Avoid Similar Variable Names

Published: February 14, 2022 1 min read

A convention I see, particularly in Ruby tests, are variable names like this:

user_a = create(:user, last_log_in: today)
user_b = create(:user, last_log_in: last_year)

Swap these out for user_1 and user_2, or user_one and user_two, and you have a very pervasive practice. I think this idea is “we need two users to compare behavior against, so let’s make User A and User B.”

In this post, I’d like to argue that variable names like this are preferable:

frequent_user = create(:user, last_log_in: today)
unengaged_user = create(:user, last_log_in: last_year)

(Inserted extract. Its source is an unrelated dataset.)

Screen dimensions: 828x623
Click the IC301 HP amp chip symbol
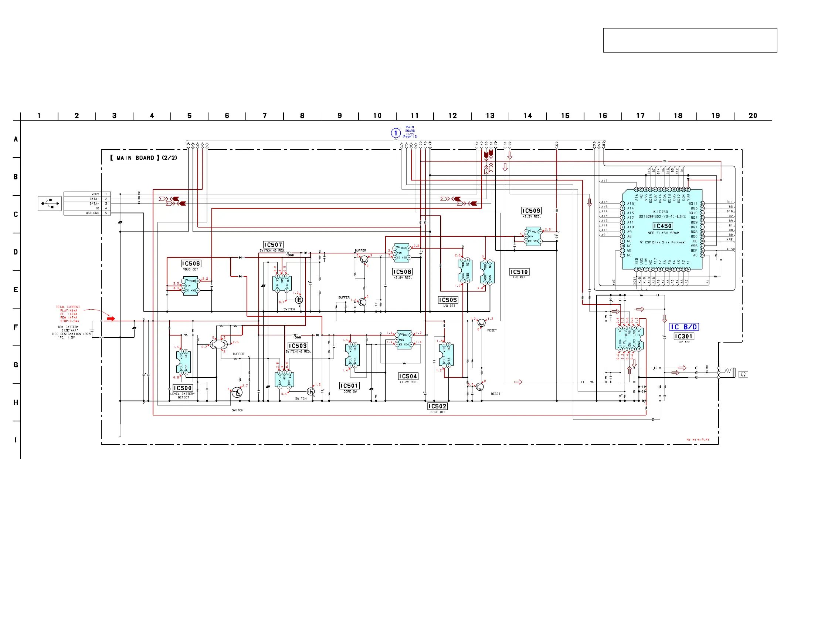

frequent and unengaged are not literal examples, but rather representatives of an idea. That idea is that such variables are visually distinct, and carry more meaning.

Visually Distinct

Humans look for patterns. When you squint, user_a and user_b look almost identical. Throughout the code these variables may be referenced many times. Each time, the code reader has to visually parse them. It’s much easier to tell frequent_user and unengaged_user apart.

Carrying Meaning

When distinguishing the two objects, there’s almost always some context you can use to impart meaning.

If it’s users with distinct permissions, try admin and reader rather than user_a and user_b. Items in a state machine, try complete_order and returned_order rather than order_a and order_b.

I’d rather have variable names that look different and tell us why they are different than be perfectly telegraphing their composition.